* **WHAT THE EXERCISE ASKS**
Exact repetition of the data is the whole task.

________________________________________

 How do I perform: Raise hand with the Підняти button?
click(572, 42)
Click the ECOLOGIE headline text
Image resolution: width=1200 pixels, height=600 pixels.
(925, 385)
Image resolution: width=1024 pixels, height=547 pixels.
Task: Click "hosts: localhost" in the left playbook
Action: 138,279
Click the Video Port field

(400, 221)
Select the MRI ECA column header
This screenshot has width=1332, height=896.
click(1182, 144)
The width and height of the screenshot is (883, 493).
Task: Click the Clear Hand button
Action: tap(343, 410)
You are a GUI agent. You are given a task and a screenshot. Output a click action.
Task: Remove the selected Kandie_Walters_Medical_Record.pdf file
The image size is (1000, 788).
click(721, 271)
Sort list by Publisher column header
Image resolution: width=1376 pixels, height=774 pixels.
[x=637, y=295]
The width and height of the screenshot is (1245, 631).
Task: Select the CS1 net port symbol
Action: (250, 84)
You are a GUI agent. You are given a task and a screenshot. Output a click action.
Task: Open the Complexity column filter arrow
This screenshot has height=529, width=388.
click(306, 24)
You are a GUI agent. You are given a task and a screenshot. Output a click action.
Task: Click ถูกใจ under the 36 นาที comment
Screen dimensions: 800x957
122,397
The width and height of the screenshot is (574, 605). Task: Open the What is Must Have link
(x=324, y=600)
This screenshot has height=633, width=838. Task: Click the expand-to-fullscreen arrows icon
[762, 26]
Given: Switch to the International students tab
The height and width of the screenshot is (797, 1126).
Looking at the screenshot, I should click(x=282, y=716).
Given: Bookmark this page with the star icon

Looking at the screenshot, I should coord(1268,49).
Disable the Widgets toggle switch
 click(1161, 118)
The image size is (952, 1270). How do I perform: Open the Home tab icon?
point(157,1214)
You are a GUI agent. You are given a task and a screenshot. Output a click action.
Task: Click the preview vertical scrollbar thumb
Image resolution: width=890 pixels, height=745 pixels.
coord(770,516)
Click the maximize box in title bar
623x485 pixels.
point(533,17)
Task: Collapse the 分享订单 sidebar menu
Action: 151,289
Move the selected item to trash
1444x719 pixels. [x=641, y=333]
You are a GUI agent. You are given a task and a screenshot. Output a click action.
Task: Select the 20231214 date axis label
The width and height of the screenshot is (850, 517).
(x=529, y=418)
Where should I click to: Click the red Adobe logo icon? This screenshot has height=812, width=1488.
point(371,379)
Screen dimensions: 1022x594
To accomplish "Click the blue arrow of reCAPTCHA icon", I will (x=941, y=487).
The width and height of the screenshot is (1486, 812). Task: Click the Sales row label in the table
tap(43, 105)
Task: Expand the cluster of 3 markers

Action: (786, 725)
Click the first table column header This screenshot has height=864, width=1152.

________________________________________

* **RESPONSE TO THE EXERCISE**
 How do I perform: Raise hand with the Підняти button?
click(572, 42)
Click the ECOLOGIE headline text
Image resolution: width=1200 pixels, height=600 pixels.
(925, 385)
Image resolution: width=1024 pixels, height=547 pixels.
Task: Click "hosts: localhost" in the left playbook
Action: 138,279
Click the Video Port field

(400, 221)
Select the MRI ECA column header
This screenshot has width=1332, height=896.
click(1182, 144)
The width and height of the screenshot is (883, 493).
Task: Click the Clear Hand button
Action: tap(343, 410)
You are a GUI agent. You are given a task and a screenshot. Output a click action.
Task: Remove the selected Kandie_Walters_Medical_Record.pdf file
The image size is (1000, 788).
click(721, 271)
Sort list by Publisher column header
Image resolution: width=1376 pixels, height=774 pixels.
[x=637, y=295]
The width and height of the screenshot is (1245, 631).
Task: Select the CS1 net port symbol
Action: (250, 84)
You are a GUI agent. You are given a task and a screenshot. Output a click action.
Task: Open the Complexity column filter arrow
This screenshot has height=529, width=388.
click(306, 24)
You are a GUI agent. You are given a task and a screenshot. Output a click action.
Task: Click ถูกใจ under the 36 นาที comment
Screen dimensions: 800x957
122,397
The width and height of the screenshot is (574, 605). Task: Open the What is Must Have link
(x=324, y=600)
This screenshot has height=633, width=838. Task: Click the expand-to-fullscreen arrows icon
[762, 26]
Given: Switch to the International students tab
The height and width of the screenshot is (797, 1126).
Looking at the screenshot, I should click(x=282, y=716).
Given: Bookmark this page with the star icon

Looking at the screenshot, I should coord(1268,49).
Disable the Widgets toggle switch
 click(1161, 118)
The image size is (952, 1270). How do I perform: Open the Home tab icon?
point(157,1214)
You are a GUI agent. You are given a task and a screenshot. Output a click action.
Task: Click the preview vertical scrollbar thumb
Image resolution: width=890 pixels, height=745 pixels.
coord(770,516)
Click the maximize box in title bar
623x485 pixels.
point(533,17)
Task: Collapse the 分享订单 sidebar menu
Action: 151,289
Move the selected item to trash
1444x719 pixels. [x=641, y=333]
You are a GUI agent. You are given a task and a screenshot. Output a click action.
Task: Select the 20231214 date axis label
The width and height of the screenshot is (850, 517).
(x=529, y=418)
Where should I click to: Click the red Adobe logo icon? This screenshot has height=812, width=1488.
point(371,379)
Screen dimensions: 1022x594
To accomplish "Click the blue arrow of reCAPTCHA icon", I will (x=941, y=487).
The width and height of the screenshot is (1486, 812). Task: Click the Sales row label in the table
tap(43, 105)
Task: Expand the cluster of 3 markers

Action: (786, 725)
Click the first table column header This screenshot has height=864, width=1152.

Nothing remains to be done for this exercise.